Provided data:
◆ ◆ ◆

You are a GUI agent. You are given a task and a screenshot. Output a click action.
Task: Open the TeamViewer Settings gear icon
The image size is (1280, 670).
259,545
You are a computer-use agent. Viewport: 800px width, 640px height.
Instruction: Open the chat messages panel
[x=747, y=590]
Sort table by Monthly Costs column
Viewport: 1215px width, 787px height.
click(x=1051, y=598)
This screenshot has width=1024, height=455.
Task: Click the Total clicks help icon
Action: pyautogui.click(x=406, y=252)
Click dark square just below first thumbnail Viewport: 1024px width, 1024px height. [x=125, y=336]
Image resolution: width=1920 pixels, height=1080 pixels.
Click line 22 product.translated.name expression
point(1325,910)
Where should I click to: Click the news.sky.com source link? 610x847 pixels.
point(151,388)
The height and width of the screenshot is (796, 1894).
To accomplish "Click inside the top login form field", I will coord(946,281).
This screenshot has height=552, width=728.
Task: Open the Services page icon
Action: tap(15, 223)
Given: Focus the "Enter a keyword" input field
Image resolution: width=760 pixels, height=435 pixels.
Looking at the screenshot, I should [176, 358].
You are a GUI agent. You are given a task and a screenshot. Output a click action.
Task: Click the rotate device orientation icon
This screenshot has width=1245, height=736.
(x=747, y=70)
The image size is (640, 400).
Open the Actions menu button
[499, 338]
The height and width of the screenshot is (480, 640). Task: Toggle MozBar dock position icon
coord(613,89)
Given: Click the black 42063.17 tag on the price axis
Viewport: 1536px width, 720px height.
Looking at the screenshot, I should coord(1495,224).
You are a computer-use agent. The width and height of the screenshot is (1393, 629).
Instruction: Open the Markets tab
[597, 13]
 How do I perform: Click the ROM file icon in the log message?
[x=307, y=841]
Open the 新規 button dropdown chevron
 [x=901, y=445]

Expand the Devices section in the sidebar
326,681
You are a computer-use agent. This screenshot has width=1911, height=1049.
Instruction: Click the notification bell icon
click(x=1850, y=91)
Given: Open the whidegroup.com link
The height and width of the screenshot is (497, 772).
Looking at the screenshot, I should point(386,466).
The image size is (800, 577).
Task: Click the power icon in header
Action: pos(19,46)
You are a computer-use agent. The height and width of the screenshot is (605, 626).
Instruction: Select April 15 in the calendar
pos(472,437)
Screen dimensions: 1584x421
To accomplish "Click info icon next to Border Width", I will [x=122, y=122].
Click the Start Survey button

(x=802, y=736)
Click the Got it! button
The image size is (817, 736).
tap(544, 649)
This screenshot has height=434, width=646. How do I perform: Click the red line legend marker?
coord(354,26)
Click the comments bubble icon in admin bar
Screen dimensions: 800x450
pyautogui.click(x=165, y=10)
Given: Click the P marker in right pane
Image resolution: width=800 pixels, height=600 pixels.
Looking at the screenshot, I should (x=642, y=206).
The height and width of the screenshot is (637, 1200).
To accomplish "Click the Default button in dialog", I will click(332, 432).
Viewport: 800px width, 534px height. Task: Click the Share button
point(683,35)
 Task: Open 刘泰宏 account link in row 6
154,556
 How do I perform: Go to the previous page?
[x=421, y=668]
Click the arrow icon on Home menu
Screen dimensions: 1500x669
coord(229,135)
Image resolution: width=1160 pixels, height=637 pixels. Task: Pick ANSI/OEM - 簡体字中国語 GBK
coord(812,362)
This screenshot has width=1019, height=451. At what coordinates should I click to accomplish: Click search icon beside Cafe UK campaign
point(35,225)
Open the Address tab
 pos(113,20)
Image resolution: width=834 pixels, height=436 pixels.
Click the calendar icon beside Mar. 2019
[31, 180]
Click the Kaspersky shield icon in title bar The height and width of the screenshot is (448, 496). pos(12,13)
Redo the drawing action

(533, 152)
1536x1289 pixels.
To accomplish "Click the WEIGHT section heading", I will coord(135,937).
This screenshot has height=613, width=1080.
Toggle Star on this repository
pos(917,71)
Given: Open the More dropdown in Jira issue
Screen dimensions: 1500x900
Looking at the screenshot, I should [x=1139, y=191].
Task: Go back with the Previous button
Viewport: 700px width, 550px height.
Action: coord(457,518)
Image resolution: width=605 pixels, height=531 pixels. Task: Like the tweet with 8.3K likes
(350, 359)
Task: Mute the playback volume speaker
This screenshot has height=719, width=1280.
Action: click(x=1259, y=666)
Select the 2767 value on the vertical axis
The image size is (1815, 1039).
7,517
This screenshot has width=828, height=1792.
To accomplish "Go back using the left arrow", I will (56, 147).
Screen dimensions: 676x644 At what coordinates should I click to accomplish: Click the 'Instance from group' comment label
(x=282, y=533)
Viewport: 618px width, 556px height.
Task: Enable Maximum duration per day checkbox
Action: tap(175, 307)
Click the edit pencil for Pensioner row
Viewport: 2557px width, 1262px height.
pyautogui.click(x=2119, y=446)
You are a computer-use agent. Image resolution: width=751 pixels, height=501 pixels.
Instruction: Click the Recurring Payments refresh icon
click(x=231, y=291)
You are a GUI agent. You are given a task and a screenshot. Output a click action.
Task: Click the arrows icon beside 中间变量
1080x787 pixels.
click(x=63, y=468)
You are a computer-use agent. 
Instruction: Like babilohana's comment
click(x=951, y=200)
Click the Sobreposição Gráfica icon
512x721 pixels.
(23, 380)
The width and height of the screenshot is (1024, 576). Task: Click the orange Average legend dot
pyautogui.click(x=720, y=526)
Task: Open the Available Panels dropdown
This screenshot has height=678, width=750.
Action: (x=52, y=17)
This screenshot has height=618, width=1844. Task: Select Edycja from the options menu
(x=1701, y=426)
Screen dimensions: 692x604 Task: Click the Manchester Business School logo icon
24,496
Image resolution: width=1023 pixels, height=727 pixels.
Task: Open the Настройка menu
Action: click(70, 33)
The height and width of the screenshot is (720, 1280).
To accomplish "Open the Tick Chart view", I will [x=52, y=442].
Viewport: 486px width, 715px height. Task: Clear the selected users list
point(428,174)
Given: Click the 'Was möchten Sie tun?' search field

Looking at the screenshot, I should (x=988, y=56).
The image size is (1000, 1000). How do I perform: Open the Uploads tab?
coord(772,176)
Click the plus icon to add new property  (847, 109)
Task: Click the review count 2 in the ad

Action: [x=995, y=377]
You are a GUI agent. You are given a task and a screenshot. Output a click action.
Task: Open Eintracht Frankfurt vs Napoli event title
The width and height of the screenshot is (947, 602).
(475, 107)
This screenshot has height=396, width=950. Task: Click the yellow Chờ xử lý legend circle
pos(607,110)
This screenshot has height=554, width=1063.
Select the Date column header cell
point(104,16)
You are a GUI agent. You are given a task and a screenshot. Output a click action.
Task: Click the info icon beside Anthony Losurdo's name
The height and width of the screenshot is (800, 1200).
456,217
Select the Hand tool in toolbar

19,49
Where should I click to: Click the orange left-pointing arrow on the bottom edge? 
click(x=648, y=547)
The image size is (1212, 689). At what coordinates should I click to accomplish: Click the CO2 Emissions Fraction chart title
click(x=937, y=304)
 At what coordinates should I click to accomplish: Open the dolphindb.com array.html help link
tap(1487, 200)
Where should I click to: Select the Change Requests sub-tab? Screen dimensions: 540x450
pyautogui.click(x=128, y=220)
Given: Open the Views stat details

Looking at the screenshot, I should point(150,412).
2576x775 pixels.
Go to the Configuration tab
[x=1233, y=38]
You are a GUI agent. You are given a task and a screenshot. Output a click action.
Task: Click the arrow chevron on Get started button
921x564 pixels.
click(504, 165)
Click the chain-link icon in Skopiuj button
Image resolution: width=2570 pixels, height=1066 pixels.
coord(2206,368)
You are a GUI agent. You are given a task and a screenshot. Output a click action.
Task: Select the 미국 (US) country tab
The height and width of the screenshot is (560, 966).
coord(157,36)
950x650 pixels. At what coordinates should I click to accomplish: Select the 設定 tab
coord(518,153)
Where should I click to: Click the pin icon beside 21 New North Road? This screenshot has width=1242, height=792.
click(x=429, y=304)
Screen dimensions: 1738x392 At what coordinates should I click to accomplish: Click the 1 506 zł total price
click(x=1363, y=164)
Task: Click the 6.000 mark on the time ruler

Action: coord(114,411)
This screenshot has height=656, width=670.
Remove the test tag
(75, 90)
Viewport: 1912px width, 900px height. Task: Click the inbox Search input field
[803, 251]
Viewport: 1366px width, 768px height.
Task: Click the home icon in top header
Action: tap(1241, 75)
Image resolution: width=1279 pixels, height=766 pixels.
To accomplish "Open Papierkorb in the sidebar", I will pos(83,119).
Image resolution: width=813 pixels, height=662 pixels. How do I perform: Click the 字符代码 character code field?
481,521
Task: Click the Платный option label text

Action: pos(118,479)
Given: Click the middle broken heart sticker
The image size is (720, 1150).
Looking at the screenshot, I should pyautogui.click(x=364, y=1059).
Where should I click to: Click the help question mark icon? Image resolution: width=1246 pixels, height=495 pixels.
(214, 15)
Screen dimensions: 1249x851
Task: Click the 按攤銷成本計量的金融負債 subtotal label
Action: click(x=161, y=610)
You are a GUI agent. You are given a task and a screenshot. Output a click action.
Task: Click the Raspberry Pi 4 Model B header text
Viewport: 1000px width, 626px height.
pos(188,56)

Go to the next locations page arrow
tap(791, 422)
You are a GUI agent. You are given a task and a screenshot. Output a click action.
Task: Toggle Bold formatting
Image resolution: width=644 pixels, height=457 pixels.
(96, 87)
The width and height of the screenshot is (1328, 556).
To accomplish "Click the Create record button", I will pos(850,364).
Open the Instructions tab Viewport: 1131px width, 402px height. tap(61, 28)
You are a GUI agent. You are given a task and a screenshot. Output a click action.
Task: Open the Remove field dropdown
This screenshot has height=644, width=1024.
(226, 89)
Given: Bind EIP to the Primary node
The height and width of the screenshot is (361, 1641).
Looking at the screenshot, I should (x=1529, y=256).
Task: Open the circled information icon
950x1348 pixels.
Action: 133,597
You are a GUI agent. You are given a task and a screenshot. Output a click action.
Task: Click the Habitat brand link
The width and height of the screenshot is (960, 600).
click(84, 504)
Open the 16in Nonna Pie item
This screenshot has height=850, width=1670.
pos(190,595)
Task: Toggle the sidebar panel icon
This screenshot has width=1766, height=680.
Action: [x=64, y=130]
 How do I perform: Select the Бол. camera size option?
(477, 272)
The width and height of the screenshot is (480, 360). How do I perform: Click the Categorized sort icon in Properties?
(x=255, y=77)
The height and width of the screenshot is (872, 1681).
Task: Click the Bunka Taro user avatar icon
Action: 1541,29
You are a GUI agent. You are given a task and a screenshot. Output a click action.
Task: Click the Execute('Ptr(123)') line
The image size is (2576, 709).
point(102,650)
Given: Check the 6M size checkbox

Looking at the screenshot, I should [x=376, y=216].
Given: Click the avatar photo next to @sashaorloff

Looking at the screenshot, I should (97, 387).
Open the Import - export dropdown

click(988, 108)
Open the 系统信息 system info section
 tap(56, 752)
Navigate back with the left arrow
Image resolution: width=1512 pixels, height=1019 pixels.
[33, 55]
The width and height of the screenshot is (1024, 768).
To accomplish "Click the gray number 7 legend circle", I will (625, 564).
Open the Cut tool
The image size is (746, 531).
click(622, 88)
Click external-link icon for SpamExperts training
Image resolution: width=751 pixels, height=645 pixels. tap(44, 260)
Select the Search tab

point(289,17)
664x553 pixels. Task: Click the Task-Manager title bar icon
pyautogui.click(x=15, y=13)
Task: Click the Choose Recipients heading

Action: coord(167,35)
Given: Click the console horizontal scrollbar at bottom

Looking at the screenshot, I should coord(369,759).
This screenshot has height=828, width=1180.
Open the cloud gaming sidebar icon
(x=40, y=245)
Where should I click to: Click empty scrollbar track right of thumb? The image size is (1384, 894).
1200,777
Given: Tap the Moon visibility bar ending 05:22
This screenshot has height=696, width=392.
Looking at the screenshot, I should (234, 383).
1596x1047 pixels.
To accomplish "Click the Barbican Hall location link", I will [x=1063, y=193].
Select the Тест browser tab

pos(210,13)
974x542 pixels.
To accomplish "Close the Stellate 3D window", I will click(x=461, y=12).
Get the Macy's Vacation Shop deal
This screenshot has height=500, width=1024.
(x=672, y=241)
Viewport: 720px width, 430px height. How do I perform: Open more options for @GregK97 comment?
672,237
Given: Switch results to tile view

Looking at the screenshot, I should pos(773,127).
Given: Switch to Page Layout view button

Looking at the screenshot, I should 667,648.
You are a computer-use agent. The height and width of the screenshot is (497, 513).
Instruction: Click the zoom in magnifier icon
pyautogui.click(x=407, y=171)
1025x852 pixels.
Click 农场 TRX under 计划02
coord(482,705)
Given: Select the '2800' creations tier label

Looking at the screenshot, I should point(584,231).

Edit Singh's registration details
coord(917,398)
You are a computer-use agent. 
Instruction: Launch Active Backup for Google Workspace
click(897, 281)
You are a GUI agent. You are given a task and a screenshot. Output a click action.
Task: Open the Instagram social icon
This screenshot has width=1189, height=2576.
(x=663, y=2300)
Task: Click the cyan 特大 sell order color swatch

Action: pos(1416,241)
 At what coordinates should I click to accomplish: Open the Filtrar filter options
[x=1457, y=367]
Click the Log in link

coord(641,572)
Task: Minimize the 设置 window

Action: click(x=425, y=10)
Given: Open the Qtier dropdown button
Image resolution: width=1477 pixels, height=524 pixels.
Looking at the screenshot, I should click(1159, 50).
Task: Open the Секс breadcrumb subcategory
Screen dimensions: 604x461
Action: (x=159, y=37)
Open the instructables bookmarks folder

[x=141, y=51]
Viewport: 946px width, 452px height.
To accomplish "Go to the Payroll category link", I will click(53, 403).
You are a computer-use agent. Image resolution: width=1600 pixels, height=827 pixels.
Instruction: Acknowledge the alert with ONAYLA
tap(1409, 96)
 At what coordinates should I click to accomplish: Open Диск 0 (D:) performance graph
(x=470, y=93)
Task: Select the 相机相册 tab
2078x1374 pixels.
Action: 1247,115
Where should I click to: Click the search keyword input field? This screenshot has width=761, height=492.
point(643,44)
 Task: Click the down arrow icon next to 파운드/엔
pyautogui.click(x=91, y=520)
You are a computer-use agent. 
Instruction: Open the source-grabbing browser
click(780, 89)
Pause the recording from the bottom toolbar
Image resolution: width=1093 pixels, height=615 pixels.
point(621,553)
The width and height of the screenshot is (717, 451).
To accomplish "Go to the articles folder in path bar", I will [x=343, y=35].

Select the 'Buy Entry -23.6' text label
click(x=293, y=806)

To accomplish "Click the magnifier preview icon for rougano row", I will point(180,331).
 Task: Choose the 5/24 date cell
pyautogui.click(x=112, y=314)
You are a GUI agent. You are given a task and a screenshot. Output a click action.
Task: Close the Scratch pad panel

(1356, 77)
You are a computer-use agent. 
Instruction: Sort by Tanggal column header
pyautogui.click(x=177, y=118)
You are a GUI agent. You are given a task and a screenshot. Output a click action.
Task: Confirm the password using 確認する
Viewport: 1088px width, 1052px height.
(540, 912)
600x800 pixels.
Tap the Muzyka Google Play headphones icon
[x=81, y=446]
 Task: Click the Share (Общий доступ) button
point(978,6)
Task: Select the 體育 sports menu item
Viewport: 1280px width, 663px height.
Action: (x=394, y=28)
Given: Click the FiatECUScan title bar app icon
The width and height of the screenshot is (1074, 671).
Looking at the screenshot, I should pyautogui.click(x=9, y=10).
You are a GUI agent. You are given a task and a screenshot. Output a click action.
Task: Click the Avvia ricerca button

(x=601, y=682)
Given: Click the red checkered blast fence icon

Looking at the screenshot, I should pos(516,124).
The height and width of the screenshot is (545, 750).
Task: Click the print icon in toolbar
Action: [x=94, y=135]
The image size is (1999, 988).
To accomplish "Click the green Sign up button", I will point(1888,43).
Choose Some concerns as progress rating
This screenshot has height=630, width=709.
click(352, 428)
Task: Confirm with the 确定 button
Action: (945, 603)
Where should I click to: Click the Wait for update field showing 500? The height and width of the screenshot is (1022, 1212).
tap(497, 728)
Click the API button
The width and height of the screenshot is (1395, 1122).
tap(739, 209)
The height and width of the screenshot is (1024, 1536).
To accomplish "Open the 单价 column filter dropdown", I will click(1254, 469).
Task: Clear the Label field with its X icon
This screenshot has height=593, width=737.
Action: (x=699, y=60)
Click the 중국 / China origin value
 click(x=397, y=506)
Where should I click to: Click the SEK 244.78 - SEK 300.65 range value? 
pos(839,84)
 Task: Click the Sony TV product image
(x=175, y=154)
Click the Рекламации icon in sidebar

◆ ◆ ◆

Would you output, unchanged, each line from the start of the records to the line that holds "The image size is (640, 400).", both included and nothing else?

You are a GUI agent. You are given a task and a screenshot. Output a click action.
Task: Open the TeamViewer Settings gear icon
The image size is (1280, 670).
259,545
You are a computer-use agent. Viewport: 800px width, 640px height.
Instruction: Open the chat messages panel
[x=747, y=590]
Sort table by Monthly Costs column
Viewport: 1215px width, 787px height.
click(x=1051, y=598)
This screenshot has width=1024, height=455.
Task: Click the Total clicks help icon
Action: pyautogui.click(x=406, y=252)
Click dark square just below first thumbnail Viewport: 1024px width, 1024px height. [x=125, y=336]
Image resolution: width=1920 pixels, height=1080 pixels.
Click line 22 product.translated.name expression
point(1325,910)
Where should I click to: Click the news.sky.com source link? 610x847 pixels.
point(151,388)
The height and width of the screenshot is (796, 1894).
To accomplish "Click inside the top login form field", I will coord(946,281).
This screenshot has height=552, width=728.
Task: Open the Services page icon
Action: tap(15, 223)
Given: Focus the "Enter a keyword" input field
Image resolution: width=760 pixels, height=435 pixels.
Looking at the screenshot, I should [176, 358].
You are a GUI agent. You are given a task and a screenshot. Output a click action.
Task: Click the rotate device orientation icon
This screenshot has width=1245, height=736.
(x=747, y=70)
The image size is (640, 400).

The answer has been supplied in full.